The Hadza, a hunter-gatherer tribe from Tanzania, has been considered the least religious people in the world (and, in fact, are hailed by atheists as proving that religion is not a universal trait), but a study in the journal Religion, Brain & Behavior (May) suggests that the group’s low rate of religiosity may be a factor in their lack of altruism toward outsiders.
Psychologist Coren Lee Apicella writes that “Anthropologists have described the Hadza as having either no religion or a minimal form of religion since there are no religious structures, leaders, ceremonies, or belief in an afterlife.” In Apicella’s interviews with the Hadza, he did find that many had vague ideas about a deity, such as in describing the sun and the moon as gods. In an experiment to test the group’s altruism toward those outside their camp, he gave tribe members two incentive-based economic games where they rolled dice to decide how to share resources between two people, one from the game-player’s own camp and the other being a Hadza living in a distant camp. Apicella writes that the tribe showed among the highest cross-cultural levels of favoritism (“rule-bending”) toward members in their own camps. This was unexpected since the Hadza, like most hunter-gatherer groups, have a high degree of egalitarianism, sharing and cooperation between individuals. Apicella concludes that the Hadza lack the incentive to promote the spread of cooperation without a belief in an interventionist and omniscient deity who cares about how people treat each other.

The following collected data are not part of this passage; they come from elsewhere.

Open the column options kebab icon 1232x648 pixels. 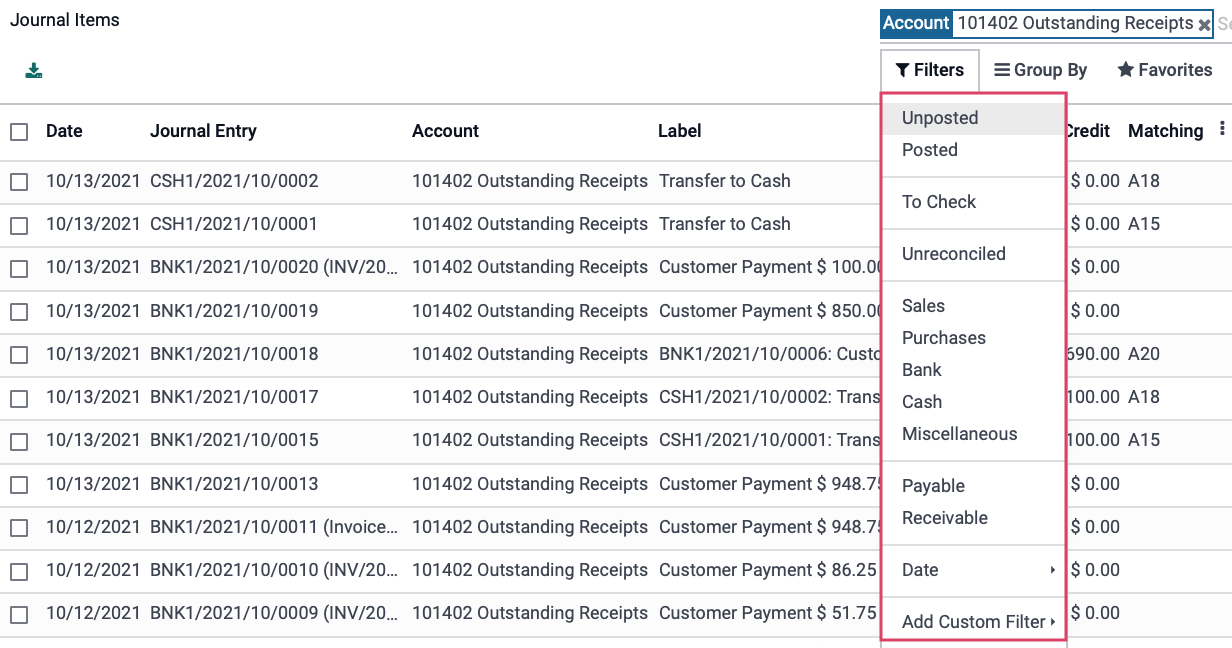pyautogui.click(x=1222, y=129)
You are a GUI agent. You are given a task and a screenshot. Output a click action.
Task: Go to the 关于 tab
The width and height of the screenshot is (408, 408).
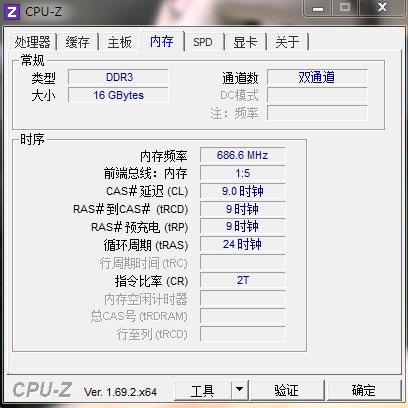click(x=287, y=42)
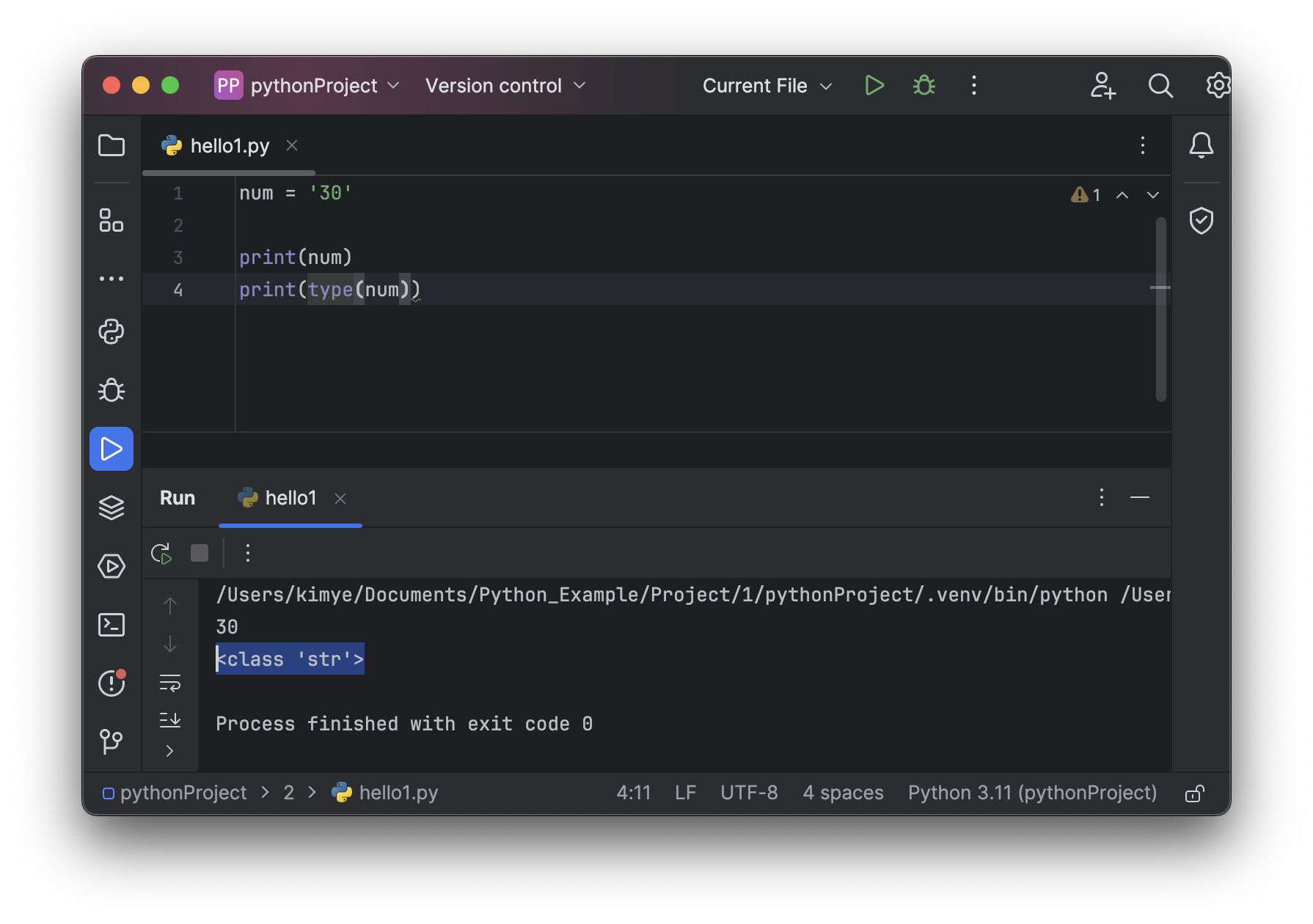Screen dimensions: 1313x924
Task: Open the Git version control sidebar icon
Action: click(111, 741)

(Religion, Brain & Behavior, https://www.tandfonline.com/toc/rrbb20/current)


A study of young people who left Western societies to join jihadist groups in Syria and Iraq and their families and friends finds a pattern of individuals experiencing “acute emerging adult identity struggles” that are resolved by religious beliefs of world change and strengthened by small group dynamics and the influence of charismatic leaders.
The study from the Institute for Strategic Dialogue was conducted by Amarnath Amarasingan and Lorne L. Dawson among 43 parents, siblings, and friends of 30 men and women who traveled to Syria and Iraq to join these groups, said to be among the largest of such samples yet studied. Most of the young adults in the sample did not come from dysfunctional homes and were considered “good kids”—if often “strong-willed.” But the reasons why these future fighters left their homes mystified their parents and friends, even though the latter tended to notice changes in their behavior before their parents did. Nevertheless, nearly three-quarters of the fighters maintained communication with their families and friends, though a few families never received a call from their children once they left. These emerging adults had experiences of marginalization, often related to their religious identity, which served as triggers for radicalization. The researchers conclude that the “choice to become a foreign fighter is the result of a perfect storm of diverse factors operating in somewhat different ways and to different degrees in each case.”